(LISTED ENTRIES begins)
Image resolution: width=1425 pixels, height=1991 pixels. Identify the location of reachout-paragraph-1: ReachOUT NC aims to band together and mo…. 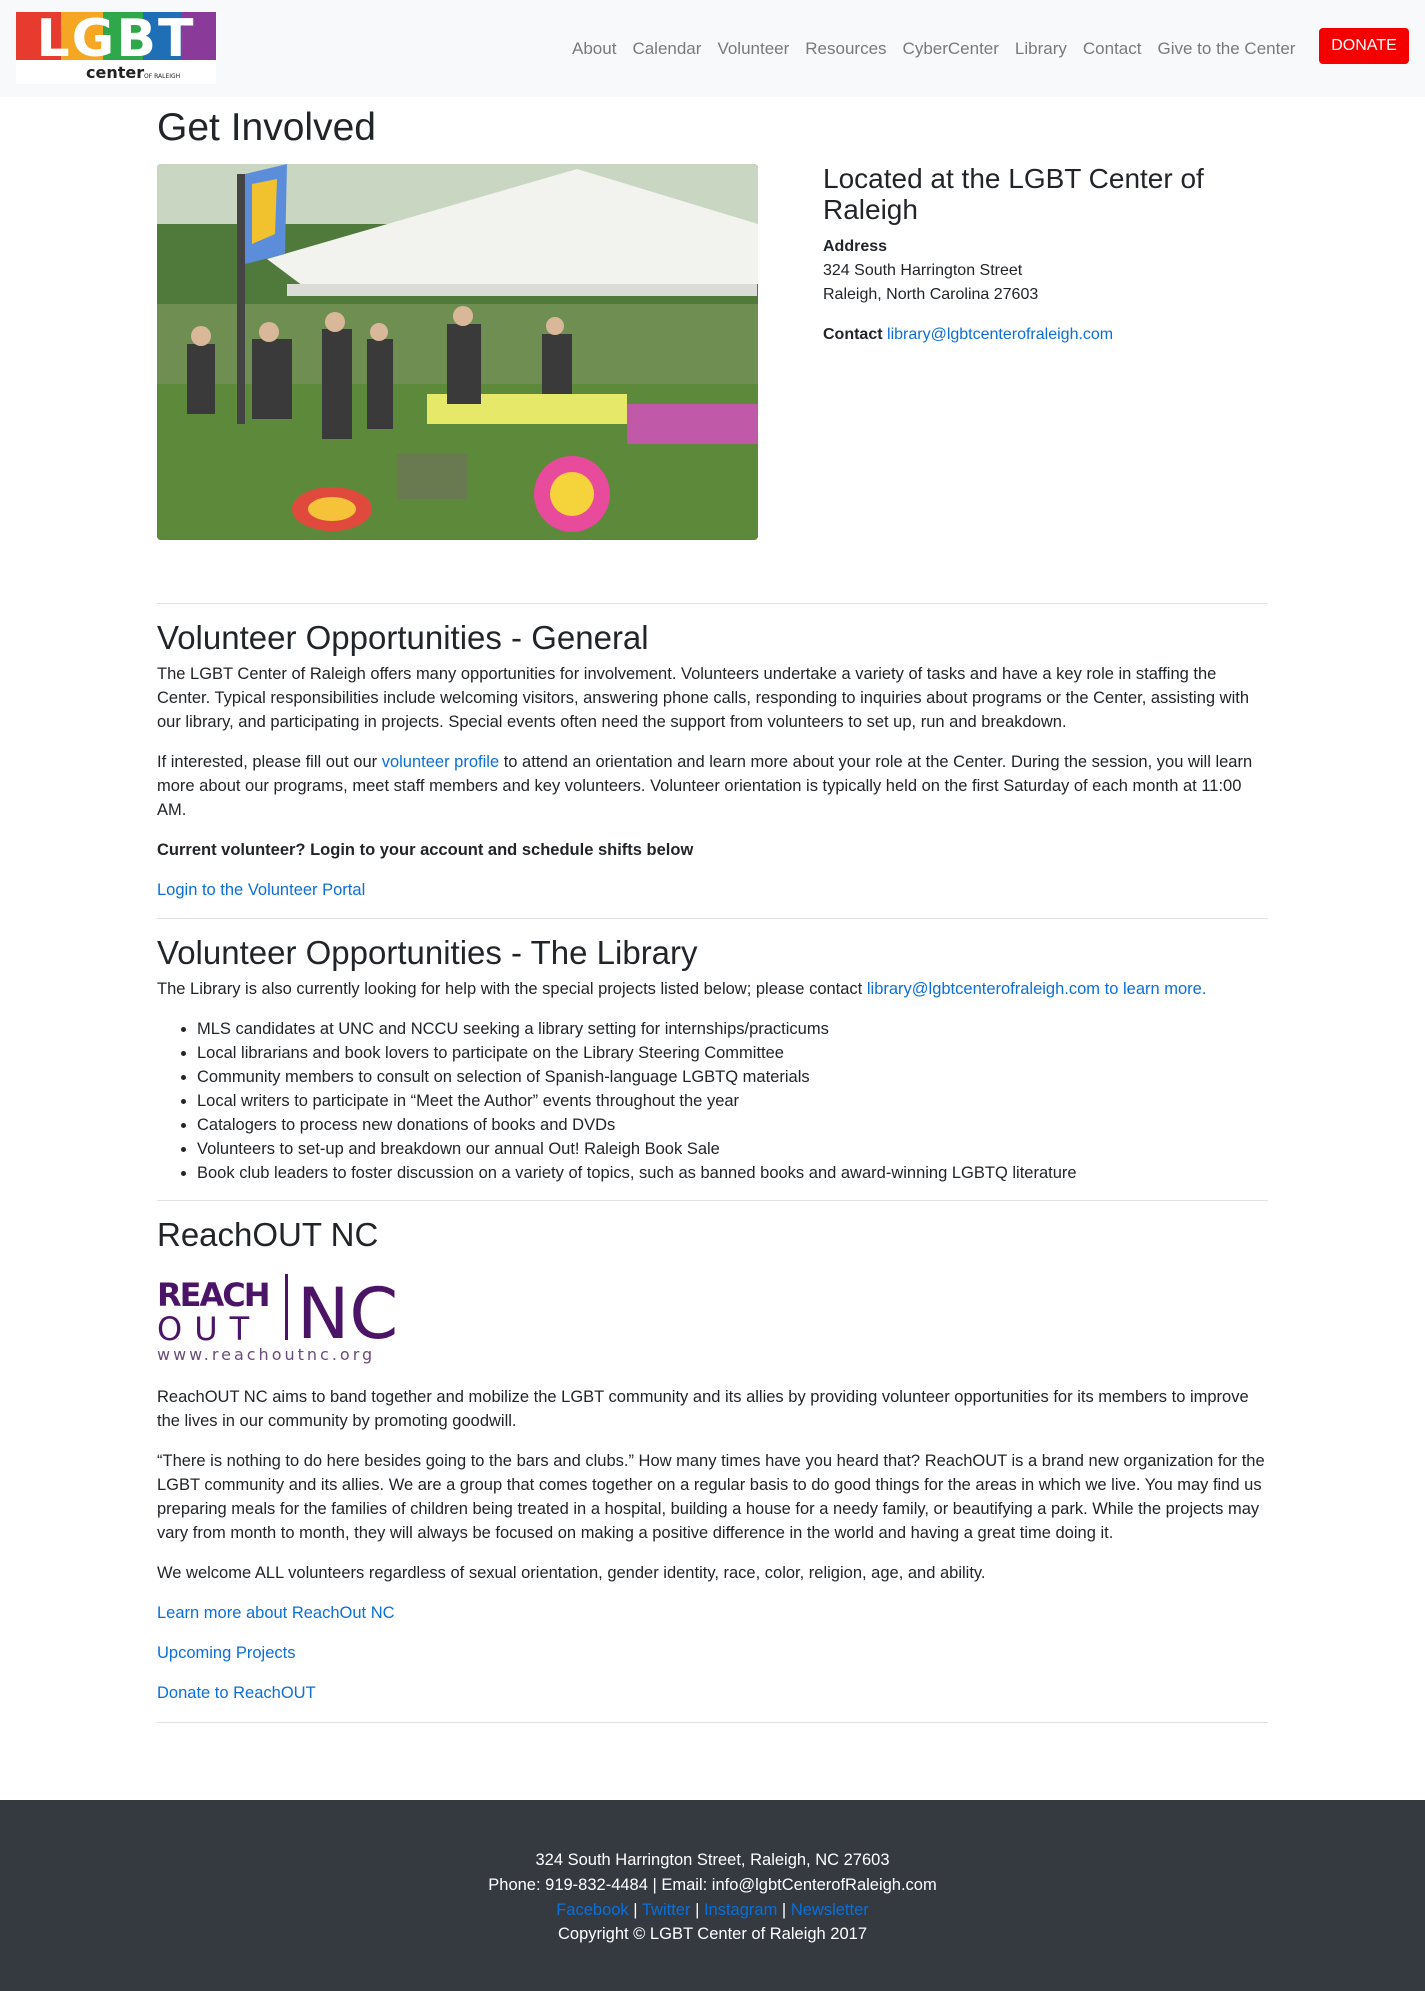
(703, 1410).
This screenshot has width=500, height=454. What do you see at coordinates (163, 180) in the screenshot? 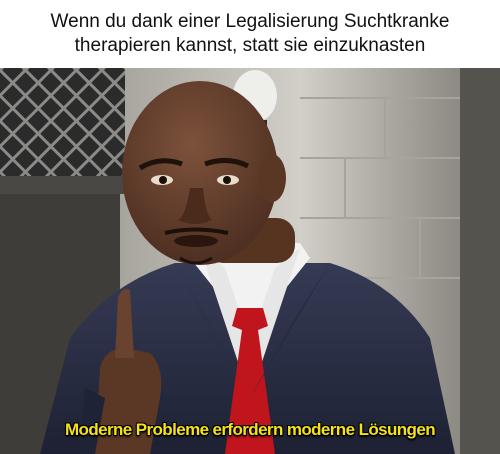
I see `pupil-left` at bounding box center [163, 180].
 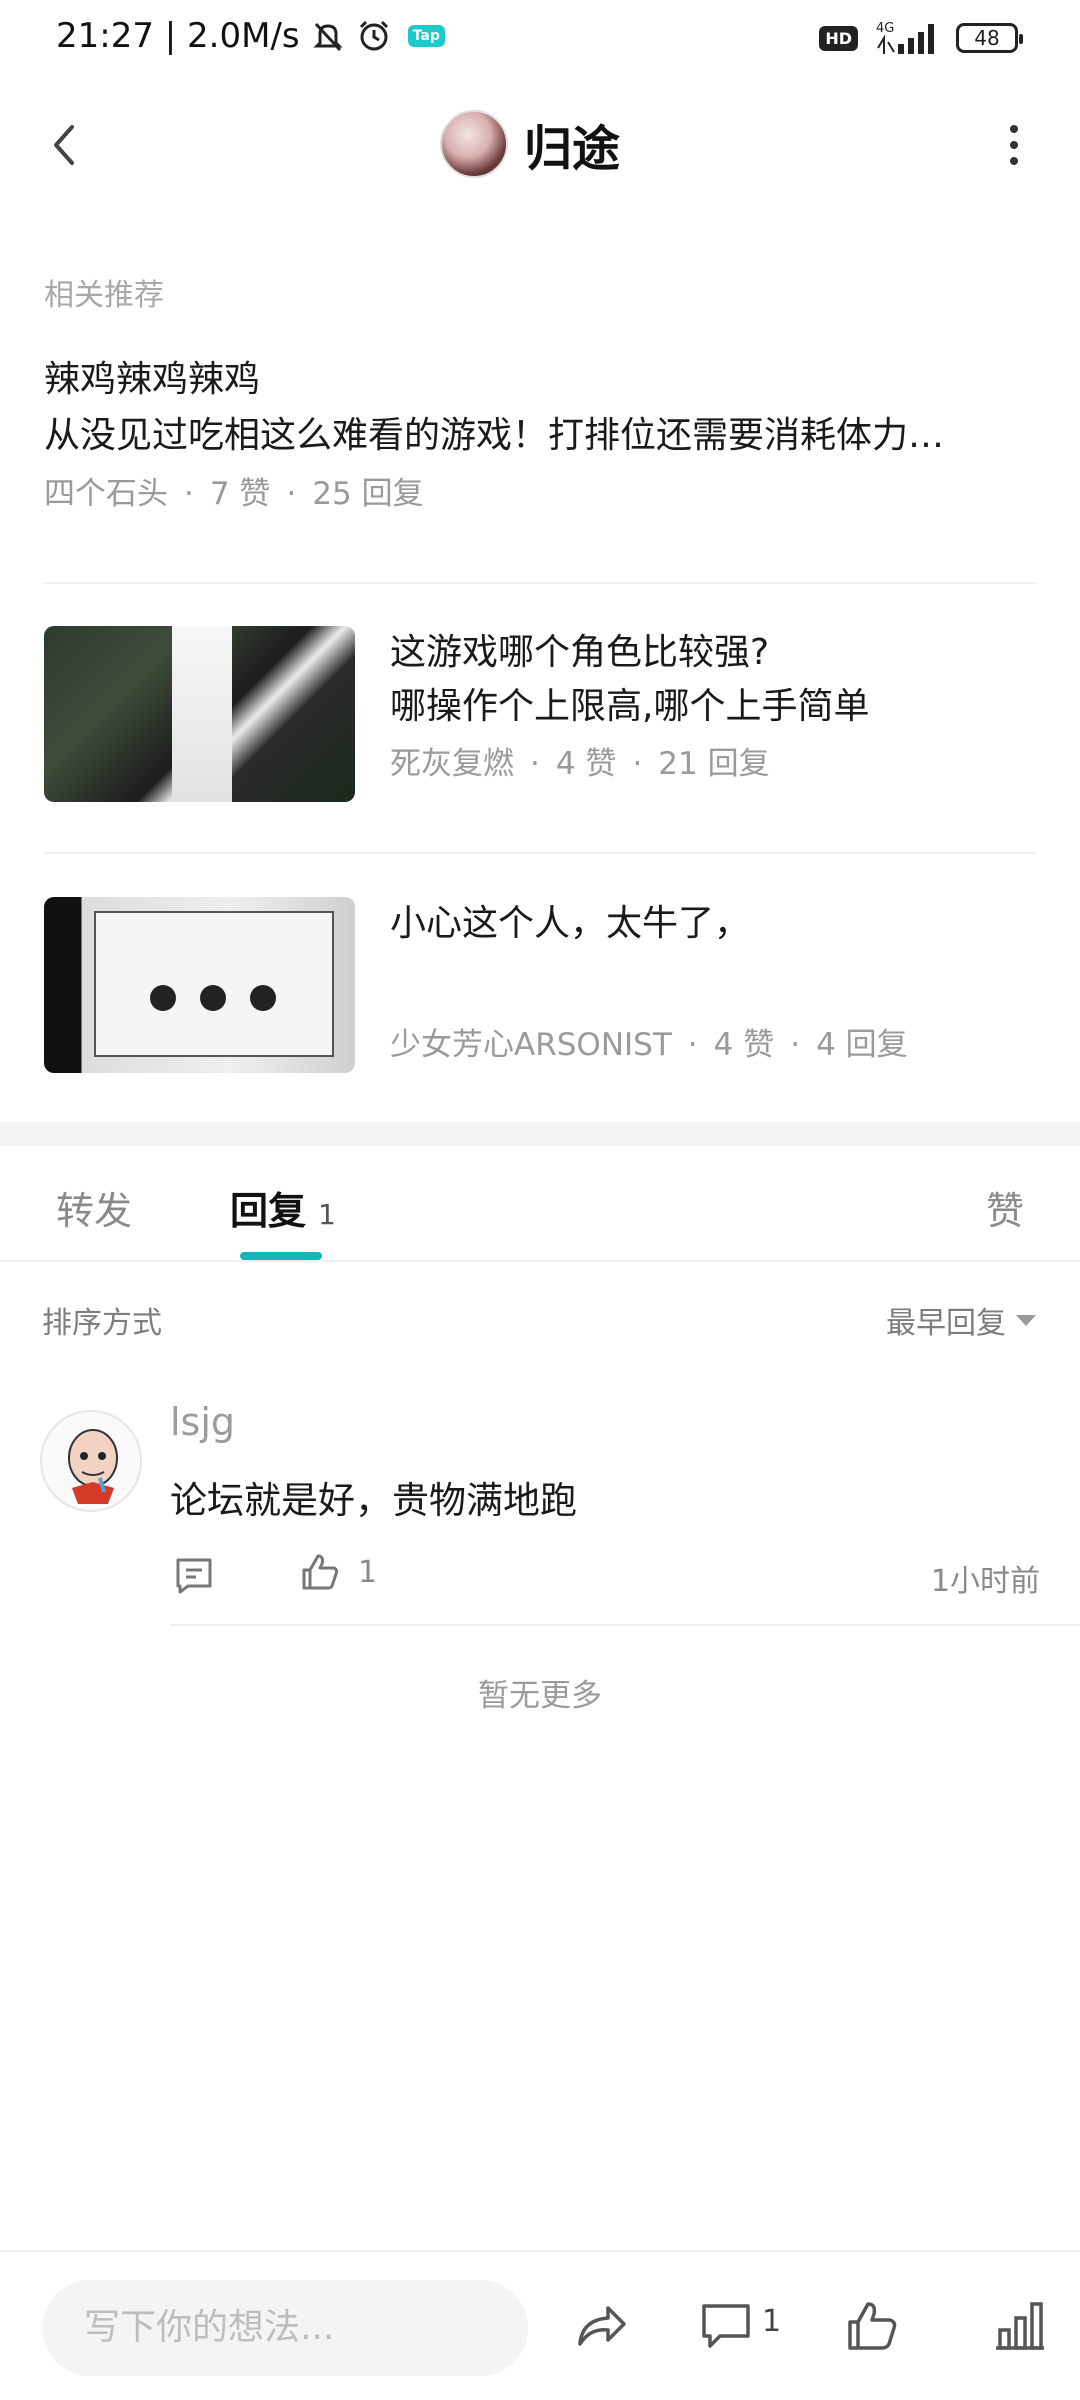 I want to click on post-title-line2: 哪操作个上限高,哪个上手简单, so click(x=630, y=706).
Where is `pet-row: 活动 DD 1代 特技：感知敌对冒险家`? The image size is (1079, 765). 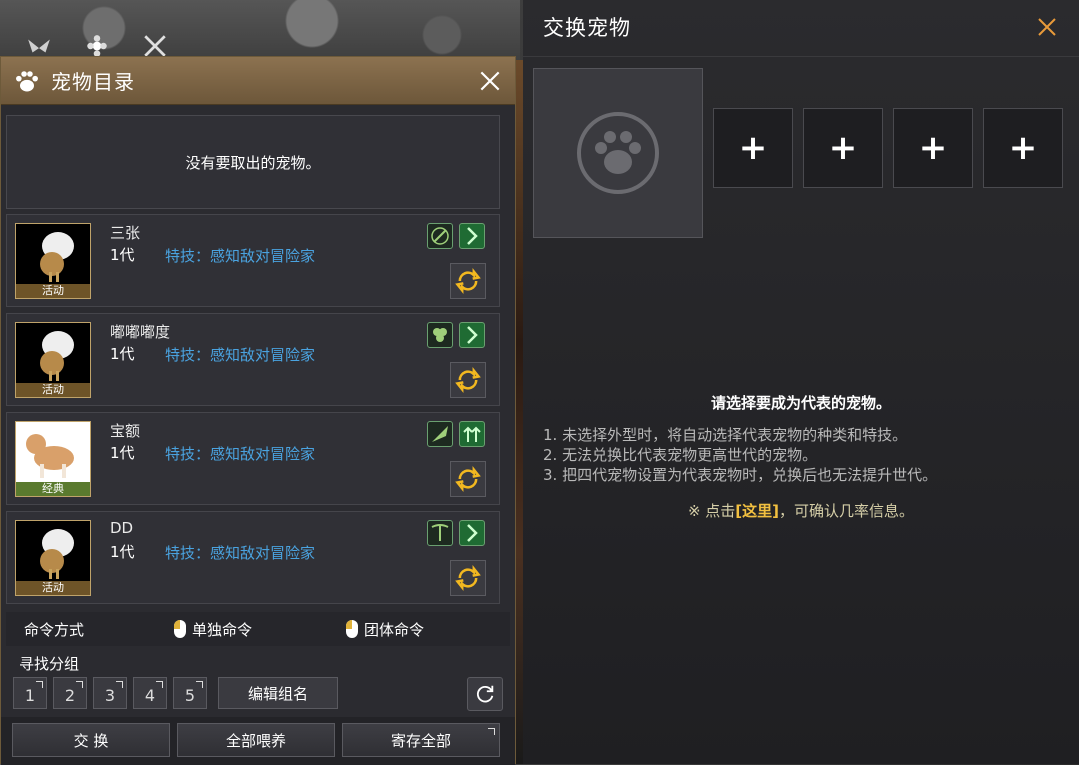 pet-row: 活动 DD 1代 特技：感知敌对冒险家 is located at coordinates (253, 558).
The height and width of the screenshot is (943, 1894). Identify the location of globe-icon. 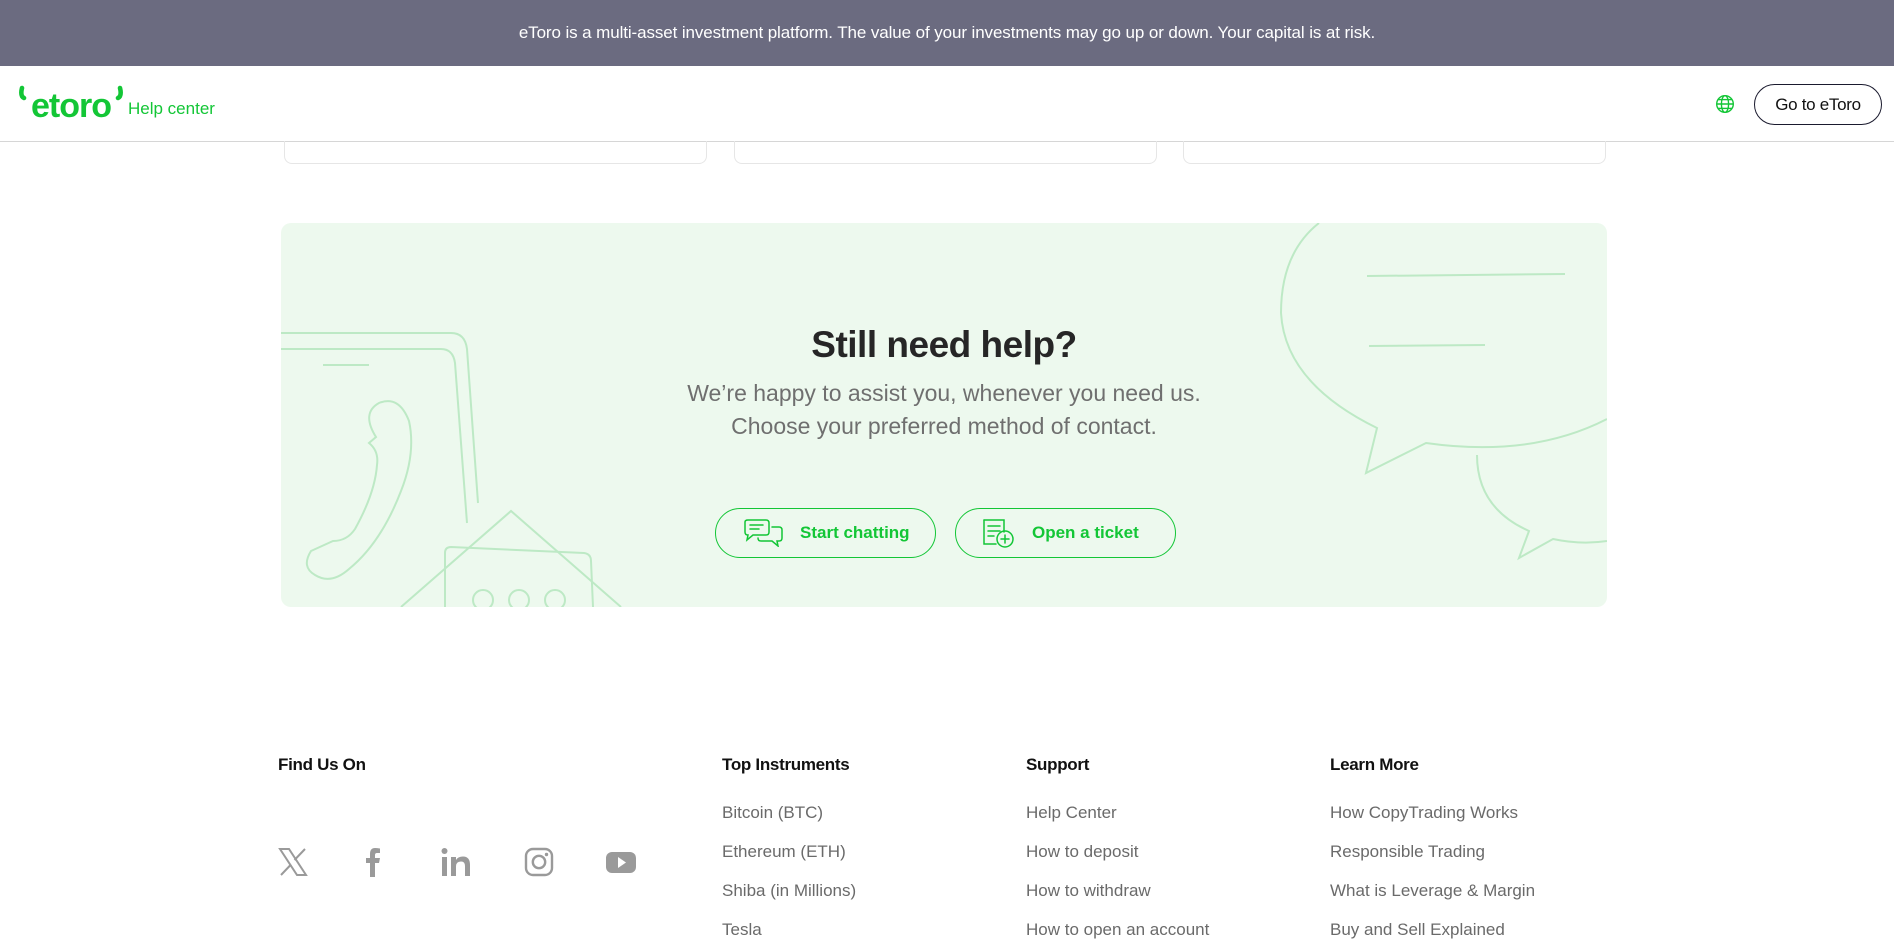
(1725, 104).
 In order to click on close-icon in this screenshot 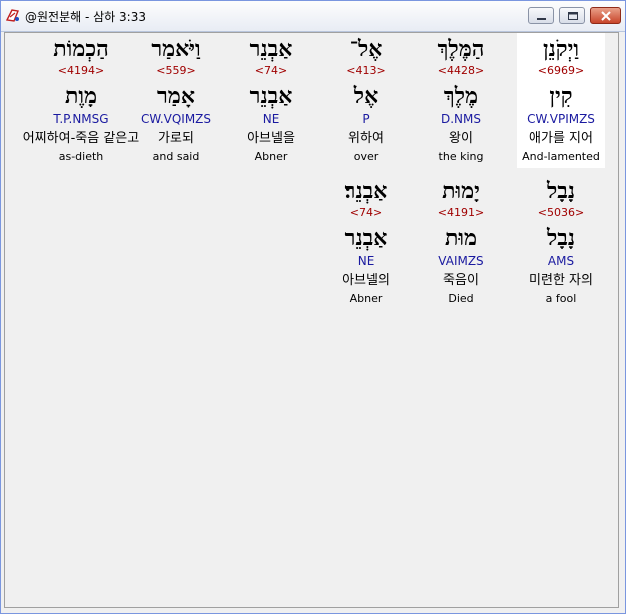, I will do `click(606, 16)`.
(LISTED ENTRIES ends)
(EXERCISE BRIEF): Reformat the entries from the line with "This screenshot has" to the line with "I want to click", both included, as a Markdown table with the columns "Row" and "Line", one numbered row per line and no blank lines. Leave the pictures out of the table.

(REPLY TO THE EXERCISE):
| Row | Line |
|---|---|
| 1 | This screenshot has width=500, height=454. What do you see at coordinates (163, 180) in the screenshot?  |
| 2 | I see `pupil-left` at bounding box center [163, 180]. |
| 3 |   I want to click on post-title-line2: 哪操作个上限高,哪个上手简单, so click(x=630, y=706). |